*Task to complete*: Reproduce the data word for word, starting at the line that contains "You are a computer-use" and ending at the end of the data, leaving out the pictures.

*Task inputs*:

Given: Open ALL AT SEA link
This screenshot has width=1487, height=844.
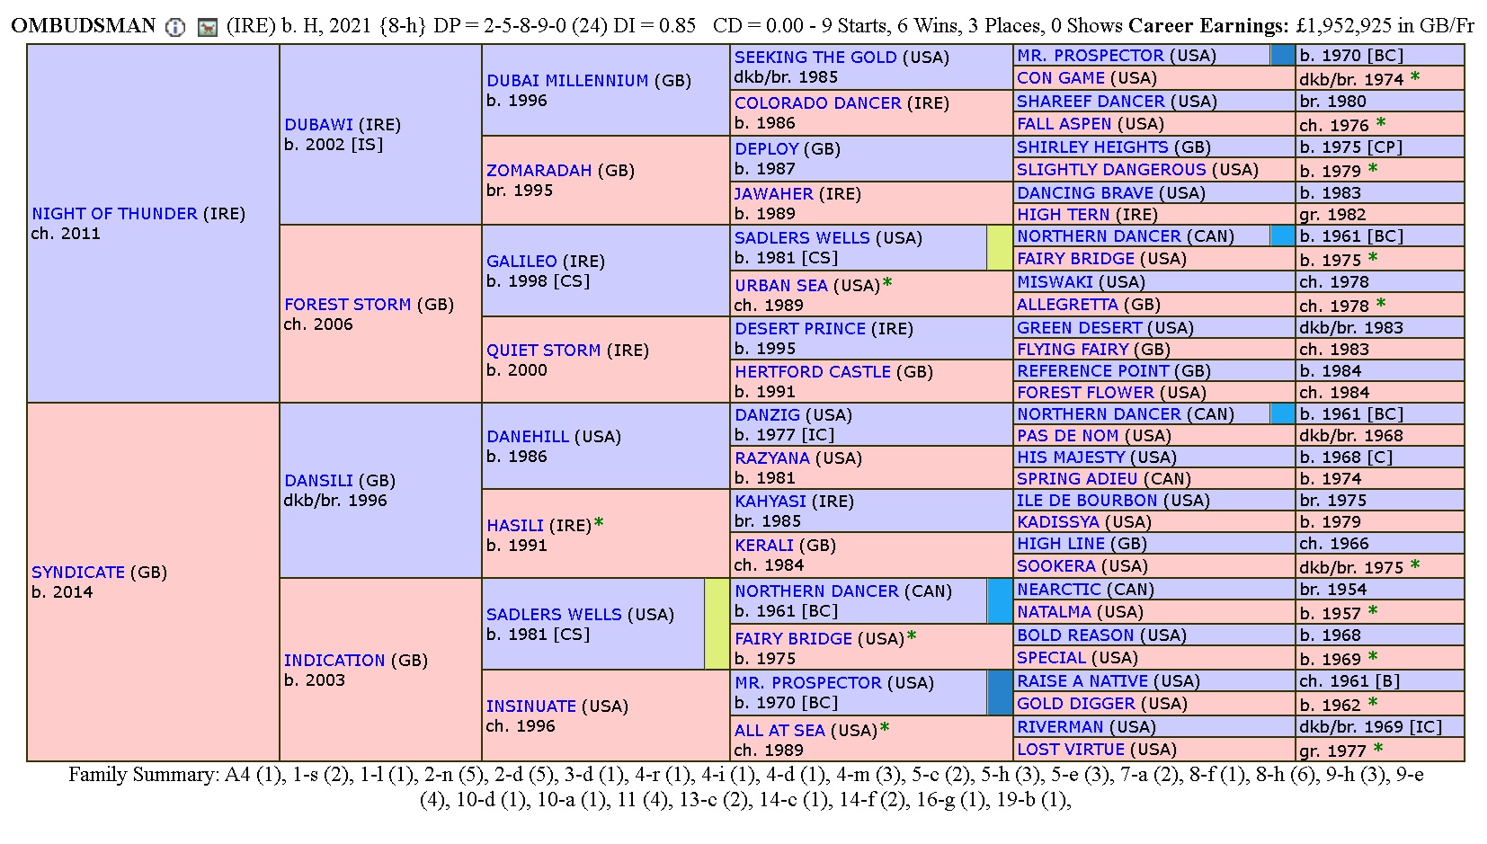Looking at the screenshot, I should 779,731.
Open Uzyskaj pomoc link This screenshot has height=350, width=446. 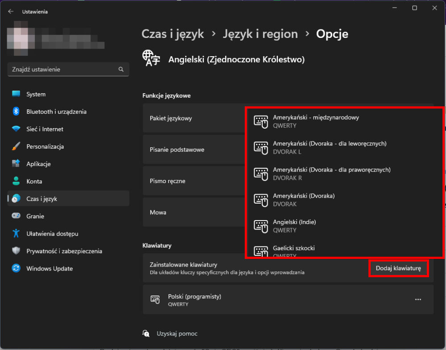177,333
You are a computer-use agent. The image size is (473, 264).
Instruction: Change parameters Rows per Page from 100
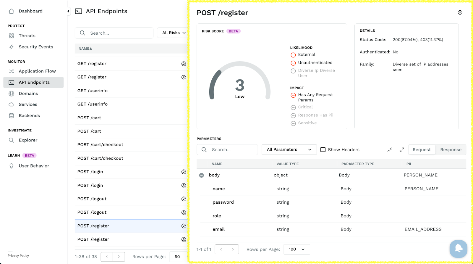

*Output for this task*:
You are a computer-use agent. The image size is (473, 264).
Instruction: Change parameters Rows per Page from 100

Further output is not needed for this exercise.